Defender Limited
- Genre: investment fund
- Founded: May 2007 in British Virgin Islands
- Founder: Reliance Group
- Headquarters: British Virgin Islands

= Defender Limited =

Investment fund

Defender Limited is an investment fund. It was incorporated in the British Virgin Islands in 2007. Defender funneled clients' funds to Bernard Madoff's firm as part of a Ponzi scheme run by Madoff. Madoff was arrested in December 2008, and pleaded guilty to fraud in 2009. He is serving a 150-year prison term.

==Formation==
Defender was formed in May 2007. It was formed with the support of individuals who had encouraged investing with Madoff since 1999. According to the Securities Investor Protection Act (SIPA) Trustee for BLIMIS assets Irving Picard, Defender was created by the Reliance Group. The Reliance Group was, according to Picard, in turn established by Tim Brockmann, an investment manager in Switzerland and Gibraltar.

==Activities==
Defender acted as a feeder fund, by funneling clients' funds to Bernard Madoff's firm, Bernard L. Madoff Investment Securities (BLMIS), as part of a Ponzi scheme run by Madoff. Madoff was arrested in December 2008, and pleaded guilty to fraud in 2009. He is serving a 150-year prison term.

==Litigation==
In December 2013, Defender sued HSBC Continental Europe (formerly HSBC France; HSBC Institutional Trust Services Incorporated), an Irish subsidiary of HSBC Bank with registered offices in Dublin, in an Irish court for $539 million. Defender alleged that the bank failed to conduct adequate due diligence on Madoff, and failed to warn Defender that HSBC was not able to confirm the existence of Defender's assets. In December 2018, the High Court of Ireland ruled that Defender's claim against HSBC was reduced by 100% due to Defender's earlier settlement with BLMIS. Defender appealed that decision to the Irish Court of Appeal. On April 14, 2021, the day Madoff died, the case settled immediately before proceedings were due to begin in court before Mr Justice Mark Sanfey, and was scheduled to last 24 weeks.

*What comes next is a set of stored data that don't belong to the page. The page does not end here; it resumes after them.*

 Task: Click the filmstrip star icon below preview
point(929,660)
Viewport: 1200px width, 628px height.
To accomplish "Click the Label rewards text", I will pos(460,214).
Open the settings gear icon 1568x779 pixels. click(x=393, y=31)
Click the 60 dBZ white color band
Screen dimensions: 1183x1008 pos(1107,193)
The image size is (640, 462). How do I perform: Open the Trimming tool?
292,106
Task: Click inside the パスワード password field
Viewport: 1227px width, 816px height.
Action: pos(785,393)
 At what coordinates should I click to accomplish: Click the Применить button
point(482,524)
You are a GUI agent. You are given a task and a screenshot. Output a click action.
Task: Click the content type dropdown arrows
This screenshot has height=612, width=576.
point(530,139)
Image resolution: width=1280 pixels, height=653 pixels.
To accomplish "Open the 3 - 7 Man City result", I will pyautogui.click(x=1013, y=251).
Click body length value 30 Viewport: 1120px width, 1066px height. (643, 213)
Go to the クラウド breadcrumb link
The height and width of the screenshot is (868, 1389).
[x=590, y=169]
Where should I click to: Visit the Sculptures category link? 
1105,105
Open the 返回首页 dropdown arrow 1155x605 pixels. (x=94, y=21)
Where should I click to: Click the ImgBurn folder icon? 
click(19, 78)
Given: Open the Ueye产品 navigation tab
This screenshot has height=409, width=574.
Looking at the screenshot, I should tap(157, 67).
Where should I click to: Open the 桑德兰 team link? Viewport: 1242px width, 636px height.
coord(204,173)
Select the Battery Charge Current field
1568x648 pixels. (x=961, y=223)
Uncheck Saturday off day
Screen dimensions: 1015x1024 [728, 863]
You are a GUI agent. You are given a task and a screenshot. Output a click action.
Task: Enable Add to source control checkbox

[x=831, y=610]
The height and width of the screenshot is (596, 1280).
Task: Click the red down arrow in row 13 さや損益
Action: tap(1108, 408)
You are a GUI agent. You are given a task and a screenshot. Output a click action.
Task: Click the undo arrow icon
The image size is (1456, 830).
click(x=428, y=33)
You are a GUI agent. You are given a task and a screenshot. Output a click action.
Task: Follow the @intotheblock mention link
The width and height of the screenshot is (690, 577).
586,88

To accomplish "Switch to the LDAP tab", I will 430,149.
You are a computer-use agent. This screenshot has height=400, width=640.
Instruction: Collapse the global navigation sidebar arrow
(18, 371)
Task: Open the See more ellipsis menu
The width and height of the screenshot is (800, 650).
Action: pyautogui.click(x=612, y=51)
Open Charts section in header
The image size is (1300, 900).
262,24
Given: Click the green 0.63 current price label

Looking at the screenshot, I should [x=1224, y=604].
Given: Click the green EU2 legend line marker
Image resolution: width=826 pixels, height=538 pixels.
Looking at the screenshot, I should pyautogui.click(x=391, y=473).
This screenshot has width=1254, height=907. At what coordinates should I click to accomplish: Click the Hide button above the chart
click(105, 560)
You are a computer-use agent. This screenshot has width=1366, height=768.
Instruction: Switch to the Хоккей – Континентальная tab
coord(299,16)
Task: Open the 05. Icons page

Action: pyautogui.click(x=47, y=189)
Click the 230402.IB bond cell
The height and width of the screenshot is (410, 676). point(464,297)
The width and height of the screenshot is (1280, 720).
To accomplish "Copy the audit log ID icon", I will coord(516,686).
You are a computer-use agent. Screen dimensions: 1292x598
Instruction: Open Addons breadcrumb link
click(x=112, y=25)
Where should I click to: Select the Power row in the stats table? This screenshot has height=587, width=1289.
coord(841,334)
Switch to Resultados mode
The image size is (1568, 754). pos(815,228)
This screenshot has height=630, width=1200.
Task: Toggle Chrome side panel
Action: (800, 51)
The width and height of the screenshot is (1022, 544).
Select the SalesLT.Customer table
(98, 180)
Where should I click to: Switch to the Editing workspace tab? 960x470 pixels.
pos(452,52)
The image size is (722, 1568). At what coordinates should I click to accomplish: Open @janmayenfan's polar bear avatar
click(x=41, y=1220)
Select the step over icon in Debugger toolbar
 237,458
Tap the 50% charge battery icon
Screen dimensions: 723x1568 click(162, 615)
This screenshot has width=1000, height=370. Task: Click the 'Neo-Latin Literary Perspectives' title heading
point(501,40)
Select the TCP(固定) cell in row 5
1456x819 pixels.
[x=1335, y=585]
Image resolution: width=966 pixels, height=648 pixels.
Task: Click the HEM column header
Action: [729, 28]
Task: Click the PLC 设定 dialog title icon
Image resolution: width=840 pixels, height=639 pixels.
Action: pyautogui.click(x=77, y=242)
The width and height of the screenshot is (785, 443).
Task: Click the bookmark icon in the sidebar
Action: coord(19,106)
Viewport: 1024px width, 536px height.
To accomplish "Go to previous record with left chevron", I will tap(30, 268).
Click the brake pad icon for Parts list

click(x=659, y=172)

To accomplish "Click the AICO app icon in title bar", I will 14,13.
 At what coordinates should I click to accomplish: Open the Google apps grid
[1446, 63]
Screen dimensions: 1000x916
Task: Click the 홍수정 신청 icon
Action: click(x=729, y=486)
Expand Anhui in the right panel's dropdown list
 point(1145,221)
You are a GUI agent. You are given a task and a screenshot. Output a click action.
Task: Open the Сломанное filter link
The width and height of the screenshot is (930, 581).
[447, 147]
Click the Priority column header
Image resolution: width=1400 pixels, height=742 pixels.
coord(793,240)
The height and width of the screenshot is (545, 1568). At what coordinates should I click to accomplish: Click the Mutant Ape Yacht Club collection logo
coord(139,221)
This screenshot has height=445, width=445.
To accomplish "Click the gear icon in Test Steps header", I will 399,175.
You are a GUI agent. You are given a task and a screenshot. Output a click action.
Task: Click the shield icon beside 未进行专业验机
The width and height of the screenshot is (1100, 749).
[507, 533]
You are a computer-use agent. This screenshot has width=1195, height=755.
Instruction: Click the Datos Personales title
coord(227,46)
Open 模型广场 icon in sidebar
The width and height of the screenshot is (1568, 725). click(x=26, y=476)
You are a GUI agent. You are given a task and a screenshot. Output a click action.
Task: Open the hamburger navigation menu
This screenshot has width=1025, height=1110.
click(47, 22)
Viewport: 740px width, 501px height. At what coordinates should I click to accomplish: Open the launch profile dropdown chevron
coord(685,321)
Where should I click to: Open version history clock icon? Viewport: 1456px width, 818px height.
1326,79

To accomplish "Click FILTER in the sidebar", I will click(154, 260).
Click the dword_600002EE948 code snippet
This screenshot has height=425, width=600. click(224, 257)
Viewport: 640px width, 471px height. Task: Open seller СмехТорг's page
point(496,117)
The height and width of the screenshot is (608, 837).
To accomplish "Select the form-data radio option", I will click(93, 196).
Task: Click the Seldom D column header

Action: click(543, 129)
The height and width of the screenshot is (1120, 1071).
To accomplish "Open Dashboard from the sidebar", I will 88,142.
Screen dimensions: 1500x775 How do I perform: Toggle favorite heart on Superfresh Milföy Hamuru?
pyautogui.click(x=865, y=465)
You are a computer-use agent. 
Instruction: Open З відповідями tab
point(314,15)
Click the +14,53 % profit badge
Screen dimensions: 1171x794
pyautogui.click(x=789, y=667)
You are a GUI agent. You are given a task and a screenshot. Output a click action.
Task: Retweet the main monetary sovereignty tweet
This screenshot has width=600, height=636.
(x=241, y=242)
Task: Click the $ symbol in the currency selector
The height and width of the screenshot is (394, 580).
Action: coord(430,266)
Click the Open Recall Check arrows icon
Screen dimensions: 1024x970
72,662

On April 16, 2015, the United States Bankruptcy Court for the Southern District of New York approved an agreement between Picard on the one hand, and Defender and related entities on the other hand. The BLMIS Customer Fund benefited by $93 million. Defender received a $522.8 million claim in the BLMIS liquidation, because Defender had deposited more with BLMIS than Defender withdrew.